Manning, however, is not persuaded by the GIA description. "It really has no bearing," says Flam, Manning's attorney. "The GIA description is unfortunately not a good one. . . . We take the position that once [the material] is plastic impregnated, it's no longer a [synthetic] gemstone and you have to inform consumers it's an imitation. GIA just hasn't been really clear, and I'm not sure it's their province to dictate how things are described [anyway]."
Manning says that the only relevant definition is the FTC's, and he bases his case on what the Guides say. However, the FTC itself is not involved in any of the lawsuits, nor is it expected to be. According to FTC attorney Robin Rosen Spector, who worked on the recently-published revisions to the Guides, the FTC normally does not monitor advertising unless it receives a complaint or is asked for its opinion - neither of which appears to have occurred in the case of polymer-impregnated manufactured opals.

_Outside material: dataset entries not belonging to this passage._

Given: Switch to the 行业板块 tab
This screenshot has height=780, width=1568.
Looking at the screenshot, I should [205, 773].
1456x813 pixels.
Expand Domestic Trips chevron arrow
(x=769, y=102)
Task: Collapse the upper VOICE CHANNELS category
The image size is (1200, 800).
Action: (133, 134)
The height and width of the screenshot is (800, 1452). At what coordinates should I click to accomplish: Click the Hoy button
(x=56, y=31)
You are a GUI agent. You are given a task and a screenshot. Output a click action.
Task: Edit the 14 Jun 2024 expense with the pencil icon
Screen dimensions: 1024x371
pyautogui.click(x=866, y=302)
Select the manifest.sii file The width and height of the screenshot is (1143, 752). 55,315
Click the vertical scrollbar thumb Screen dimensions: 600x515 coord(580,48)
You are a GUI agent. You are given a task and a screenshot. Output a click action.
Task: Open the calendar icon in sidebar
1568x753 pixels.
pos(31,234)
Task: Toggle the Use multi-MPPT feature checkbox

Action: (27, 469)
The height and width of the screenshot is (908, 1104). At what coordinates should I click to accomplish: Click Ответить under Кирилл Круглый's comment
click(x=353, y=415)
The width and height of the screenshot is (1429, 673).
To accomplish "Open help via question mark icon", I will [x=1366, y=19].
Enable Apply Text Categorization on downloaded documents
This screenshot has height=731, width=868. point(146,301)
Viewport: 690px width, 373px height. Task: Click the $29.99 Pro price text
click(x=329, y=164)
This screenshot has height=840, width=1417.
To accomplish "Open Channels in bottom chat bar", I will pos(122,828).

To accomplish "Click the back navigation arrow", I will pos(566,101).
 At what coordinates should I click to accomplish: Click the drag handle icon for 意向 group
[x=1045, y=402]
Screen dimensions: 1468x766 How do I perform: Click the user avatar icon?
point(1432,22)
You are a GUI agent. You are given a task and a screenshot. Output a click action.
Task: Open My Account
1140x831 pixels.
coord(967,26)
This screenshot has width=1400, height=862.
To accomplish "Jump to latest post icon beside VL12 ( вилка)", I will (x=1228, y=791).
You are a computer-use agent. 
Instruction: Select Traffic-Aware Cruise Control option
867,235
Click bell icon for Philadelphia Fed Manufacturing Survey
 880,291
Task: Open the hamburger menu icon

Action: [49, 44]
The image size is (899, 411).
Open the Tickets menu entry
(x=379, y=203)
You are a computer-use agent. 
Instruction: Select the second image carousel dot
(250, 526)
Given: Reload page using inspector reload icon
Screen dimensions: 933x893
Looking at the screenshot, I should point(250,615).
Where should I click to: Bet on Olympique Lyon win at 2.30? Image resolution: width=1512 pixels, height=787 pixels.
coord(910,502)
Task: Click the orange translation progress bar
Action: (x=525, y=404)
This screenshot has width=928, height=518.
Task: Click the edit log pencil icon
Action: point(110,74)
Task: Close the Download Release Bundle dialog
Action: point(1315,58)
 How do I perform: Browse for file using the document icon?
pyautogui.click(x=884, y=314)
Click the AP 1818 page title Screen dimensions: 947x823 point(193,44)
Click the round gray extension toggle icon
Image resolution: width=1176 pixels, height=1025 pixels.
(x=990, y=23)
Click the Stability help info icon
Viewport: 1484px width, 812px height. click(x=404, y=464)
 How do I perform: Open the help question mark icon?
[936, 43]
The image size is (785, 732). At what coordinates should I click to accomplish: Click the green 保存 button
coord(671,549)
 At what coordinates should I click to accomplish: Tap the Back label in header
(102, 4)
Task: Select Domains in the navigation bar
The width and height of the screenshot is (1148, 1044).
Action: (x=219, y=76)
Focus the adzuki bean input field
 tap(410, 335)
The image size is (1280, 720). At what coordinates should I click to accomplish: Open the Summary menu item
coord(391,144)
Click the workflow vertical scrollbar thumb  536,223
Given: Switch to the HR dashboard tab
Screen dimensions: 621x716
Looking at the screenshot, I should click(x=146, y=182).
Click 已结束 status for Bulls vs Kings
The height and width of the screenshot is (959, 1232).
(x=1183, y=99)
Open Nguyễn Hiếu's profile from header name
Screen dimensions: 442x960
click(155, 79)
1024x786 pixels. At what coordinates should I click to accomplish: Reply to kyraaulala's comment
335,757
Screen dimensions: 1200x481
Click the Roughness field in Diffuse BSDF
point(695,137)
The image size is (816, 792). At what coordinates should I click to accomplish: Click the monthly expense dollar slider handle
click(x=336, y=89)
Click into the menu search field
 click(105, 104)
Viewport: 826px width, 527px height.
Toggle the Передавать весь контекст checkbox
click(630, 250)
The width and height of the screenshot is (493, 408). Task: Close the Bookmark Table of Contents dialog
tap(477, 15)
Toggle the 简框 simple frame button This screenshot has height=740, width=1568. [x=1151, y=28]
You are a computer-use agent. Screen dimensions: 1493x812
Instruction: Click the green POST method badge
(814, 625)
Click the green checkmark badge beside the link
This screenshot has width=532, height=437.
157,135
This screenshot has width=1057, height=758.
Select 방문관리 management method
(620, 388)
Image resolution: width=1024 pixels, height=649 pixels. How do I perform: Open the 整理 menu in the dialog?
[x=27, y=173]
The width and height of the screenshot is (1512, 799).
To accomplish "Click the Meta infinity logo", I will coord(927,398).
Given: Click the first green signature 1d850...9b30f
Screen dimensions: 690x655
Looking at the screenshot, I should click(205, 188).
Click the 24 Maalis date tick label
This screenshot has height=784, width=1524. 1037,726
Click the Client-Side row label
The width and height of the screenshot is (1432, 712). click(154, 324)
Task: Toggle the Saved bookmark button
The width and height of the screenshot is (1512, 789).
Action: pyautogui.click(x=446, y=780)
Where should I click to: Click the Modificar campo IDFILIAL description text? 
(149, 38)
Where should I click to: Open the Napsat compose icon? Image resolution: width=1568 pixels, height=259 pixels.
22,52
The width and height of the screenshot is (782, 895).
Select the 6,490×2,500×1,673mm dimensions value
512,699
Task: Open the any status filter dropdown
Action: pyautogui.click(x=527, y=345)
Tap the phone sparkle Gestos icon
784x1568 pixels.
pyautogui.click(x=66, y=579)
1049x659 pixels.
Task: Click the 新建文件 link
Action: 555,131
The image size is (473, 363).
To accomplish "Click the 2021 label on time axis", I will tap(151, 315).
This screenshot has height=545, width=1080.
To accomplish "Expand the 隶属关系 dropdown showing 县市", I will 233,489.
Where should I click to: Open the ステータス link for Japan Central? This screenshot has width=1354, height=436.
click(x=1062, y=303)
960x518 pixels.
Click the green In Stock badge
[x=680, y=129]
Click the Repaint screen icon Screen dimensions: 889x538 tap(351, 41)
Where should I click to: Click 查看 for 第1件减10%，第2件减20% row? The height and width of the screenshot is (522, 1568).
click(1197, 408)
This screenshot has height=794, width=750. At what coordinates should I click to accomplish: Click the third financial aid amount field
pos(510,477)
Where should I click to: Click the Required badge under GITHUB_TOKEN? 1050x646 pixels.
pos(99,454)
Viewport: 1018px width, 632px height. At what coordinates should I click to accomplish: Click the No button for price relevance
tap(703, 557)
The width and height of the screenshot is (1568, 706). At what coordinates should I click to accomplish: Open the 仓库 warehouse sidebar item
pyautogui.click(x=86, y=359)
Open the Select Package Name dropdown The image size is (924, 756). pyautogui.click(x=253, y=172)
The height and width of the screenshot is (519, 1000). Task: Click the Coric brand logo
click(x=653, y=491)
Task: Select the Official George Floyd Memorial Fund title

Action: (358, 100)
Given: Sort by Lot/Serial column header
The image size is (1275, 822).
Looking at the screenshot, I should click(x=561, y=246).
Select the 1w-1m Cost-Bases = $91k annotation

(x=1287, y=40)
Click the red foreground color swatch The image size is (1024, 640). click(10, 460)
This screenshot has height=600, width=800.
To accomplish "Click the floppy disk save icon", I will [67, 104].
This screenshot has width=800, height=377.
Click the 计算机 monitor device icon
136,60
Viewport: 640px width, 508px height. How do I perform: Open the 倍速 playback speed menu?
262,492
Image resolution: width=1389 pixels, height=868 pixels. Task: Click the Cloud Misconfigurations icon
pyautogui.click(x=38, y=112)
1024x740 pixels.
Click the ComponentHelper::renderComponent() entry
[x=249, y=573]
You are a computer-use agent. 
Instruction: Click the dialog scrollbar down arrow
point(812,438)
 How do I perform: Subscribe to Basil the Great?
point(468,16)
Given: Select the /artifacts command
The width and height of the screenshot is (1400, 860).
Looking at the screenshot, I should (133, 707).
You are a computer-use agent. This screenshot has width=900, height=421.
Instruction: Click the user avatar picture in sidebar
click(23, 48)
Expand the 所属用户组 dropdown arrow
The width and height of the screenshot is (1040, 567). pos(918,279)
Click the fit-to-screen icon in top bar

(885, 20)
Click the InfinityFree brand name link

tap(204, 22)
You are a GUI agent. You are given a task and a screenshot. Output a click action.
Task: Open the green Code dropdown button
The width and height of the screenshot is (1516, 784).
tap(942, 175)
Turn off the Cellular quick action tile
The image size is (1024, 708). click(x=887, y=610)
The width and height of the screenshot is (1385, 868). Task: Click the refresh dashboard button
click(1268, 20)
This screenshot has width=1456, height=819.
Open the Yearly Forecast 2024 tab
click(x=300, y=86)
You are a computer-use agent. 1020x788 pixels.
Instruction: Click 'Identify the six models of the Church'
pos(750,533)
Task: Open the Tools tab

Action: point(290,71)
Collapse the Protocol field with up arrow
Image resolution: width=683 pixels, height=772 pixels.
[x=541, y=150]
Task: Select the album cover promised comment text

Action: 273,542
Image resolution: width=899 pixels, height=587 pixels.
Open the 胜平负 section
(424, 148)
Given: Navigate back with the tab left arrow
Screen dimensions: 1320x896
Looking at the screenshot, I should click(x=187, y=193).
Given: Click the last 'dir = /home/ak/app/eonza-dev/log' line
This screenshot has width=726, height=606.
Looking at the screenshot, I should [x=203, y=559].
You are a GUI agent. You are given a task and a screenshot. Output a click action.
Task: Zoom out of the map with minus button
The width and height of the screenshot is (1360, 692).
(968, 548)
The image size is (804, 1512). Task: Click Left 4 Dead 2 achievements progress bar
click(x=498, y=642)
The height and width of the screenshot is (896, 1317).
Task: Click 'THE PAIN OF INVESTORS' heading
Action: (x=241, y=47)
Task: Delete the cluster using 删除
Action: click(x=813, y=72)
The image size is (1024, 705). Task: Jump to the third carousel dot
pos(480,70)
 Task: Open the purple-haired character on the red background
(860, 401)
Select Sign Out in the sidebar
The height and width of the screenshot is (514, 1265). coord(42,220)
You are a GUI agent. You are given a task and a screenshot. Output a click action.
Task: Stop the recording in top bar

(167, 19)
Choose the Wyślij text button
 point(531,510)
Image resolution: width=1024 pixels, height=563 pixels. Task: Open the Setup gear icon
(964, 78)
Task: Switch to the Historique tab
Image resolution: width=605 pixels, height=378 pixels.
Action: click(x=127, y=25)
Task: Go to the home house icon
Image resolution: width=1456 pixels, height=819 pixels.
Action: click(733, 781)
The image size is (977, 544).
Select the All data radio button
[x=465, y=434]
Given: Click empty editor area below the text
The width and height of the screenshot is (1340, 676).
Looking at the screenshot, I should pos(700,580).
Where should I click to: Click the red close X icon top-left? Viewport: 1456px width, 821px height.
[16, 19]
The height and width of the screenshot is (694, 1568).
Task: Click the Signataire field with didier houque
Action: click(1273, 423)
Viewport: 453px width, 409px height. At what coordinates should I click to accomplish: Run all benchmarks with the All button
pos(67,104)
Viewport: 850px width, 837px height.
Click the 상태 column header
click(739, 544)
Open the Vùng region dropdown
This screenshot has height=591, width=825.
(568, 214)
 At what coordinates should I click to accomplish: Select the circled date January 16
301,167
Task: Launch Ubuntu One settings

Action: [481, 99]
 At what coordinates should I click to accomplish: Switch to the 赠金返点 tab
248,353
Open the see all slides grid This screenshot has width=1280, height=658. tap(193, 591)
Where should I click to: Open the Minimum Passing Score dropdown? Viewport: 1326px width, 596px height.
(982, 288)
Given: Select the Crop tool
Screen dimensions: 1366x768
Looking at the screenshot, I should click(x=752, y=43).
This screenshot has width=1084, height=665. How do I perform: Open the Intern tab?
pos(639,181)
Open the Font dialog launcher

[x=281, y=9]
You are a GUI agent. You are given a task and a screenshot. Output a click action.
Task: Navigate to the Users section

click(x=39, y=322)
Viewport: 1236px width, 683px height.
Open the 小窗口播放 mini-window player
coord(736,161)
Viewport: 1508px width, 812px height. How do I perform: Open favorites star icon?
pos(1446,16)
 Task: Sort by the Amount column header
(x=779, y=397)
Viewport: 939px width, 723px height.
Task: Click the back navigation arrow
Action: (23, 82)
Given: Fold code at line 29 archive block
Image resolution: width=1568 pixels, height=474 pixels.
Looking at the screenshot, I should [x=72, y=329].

Even if the case were brought to the FTC, there is no guarantee how the agency would rule. "If there were someone manufacturing opal and calling it synthetic or lab-created, and there was an issue in the industry whether it was appropriate, we'd have to investigate it and come up with an answer. But there aren't any cases that we've done previously that would define this," says Spector, noting that the FTC normally relies on industry experts in such cases.
In this case, the FTC isn't likely to find much agreement. Even among gemologists, there's still debate over where to draw the line between synthetics and simulants, and some argue that neither the Gilson opal nor the polymer-impregnated opal should be called a synthetic. (See sidebar "Synthetic or Simulant?")

Whichever view ultimately wins in the terminology war, for now it seems likely Manning will get his way. Thus far, most of the defendants in the lawsuits have settled, and Manning's attorney anticipates that the others will as well.

"People are going to settle relatively quickly because they know they're wrong," says Flam. "If they don't settle, it's going to expose them to some serious monetary damages. I don't think any [of our cases] will go to a jury because it's pretty clear that this is consumer fraud, and that this is seriously damaging to Gilson created opal, which is the industry leader in this field."

One company that has refused to settle is Created Opal Co. "It's a matter of principle," says company manager Heather Cottrill. "As far as we are concerned, we have not violated the FTC [guidelines], we have not infringed on his trademark, and we will not give up the right to call [the material] what it is. It would have been easier and cheaper to settle out of court, but it was just giving up too many rights."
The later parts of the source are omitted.